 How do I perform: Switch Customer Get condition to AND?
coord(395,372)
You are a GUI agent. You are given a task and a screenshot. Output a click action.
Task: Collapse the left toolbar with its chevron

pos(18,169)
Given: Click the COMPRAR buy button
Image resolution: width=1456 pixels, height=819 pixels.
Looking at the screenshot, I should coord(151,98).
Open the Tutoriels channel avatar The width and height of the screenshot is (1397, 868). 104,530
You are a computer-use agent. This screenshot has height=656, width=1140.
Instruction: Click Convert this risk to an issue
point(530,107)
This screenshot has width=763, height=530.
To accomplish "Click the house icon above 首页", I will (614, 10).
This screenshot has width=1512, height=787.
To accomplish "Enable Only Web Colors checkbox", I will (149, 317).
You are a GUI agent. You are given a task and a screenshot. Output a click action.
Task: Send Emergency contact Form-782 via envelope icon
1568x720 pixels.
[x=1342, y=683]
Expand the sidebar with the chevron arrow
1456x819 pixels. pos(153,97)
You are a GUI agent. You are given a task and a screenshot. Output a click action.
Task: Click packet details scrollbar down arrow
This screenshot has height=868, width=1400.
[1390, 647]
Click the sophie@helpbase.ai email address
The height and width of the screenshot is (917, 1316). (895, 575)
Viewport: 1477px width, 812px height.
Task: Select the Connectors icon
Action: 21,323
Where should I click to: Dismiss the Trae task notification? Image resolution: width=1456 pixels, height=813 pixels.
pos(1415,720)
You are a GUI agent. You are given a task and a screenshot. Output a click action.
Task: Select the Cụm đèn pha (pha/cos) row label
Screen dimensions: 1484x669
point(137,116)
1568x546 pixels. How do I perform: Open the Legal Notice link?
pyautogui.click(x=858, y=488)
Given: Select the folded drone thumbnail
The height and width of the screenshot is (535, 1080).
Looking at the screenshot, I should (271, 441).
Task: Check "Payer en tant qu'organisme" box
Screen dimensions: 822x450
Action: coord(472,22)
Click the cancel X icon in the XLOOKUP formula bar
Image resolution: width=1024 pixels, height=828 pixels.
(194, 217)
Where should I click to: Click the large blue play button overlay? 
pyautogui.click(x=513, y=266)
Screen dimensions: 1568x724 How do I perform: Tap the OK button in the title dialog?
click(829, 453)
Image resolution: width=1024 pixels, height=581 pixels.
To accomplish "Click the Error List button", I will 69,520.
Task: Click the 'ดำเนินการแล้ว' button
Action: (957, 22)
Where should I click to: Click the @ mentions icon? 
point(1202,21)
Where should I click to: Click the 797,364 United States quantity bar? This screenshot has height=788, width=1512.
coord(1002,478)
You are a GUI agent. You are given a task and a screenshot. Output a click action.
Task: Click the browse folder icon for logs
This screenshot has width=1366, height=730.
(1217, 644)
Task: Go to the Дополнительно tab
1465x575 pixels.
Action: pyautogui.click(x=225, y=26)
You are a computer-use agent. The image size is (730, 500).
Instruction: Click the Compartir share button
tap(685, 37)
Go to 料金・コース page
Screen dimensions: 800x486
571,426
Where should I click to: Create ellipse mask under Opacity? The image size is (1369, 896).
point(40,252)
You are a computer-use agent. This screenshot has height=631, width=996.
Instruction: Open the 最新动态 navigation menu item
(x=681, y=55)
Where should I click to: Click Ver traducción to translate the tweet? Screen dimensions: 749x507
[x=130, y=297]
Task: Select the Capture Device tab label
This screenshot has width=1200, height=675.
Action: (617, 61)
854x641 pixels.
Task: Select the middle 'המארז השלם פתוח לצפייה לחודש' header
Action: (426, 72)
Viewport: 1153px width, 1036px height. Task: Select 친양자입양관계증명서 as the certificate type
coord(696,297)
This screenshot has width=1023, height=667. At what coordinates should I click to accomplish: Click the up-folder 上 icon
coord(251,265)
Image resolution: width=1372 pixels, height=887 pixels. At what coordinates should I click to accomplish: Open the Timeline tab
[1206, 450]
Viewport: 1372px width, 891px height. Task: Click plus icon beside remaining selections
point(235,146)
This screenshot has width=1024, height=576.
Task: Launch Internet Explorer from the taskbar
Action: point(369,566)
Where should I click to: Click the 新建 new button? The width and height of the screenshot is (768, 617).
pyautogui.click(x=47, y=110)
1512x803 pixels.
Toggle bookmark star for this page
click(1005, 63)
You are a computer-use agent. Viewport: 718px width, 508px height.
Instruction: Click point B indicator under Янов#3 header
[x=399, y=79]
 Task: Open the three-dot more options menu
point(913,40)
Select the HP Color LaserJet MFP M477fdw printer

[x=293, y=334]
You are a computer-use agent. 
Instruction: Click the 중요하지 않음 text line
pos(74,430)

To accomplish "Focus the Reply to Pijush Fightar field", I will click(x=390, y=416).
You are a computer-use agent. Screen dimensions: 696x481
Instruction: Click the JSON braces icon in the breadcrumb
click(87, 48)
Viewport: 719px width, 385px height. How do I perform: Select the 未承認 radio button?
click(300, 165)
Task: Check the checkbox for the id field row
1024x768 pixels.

● **Set task**:
Report every line of the records that contains the string "header", matching case exactly.

● **Task response**:
Task: Select the middle 'המארז השלם פתוח לצפייה לחודש' header
Instruction: Click point B indicator under Янов#3 header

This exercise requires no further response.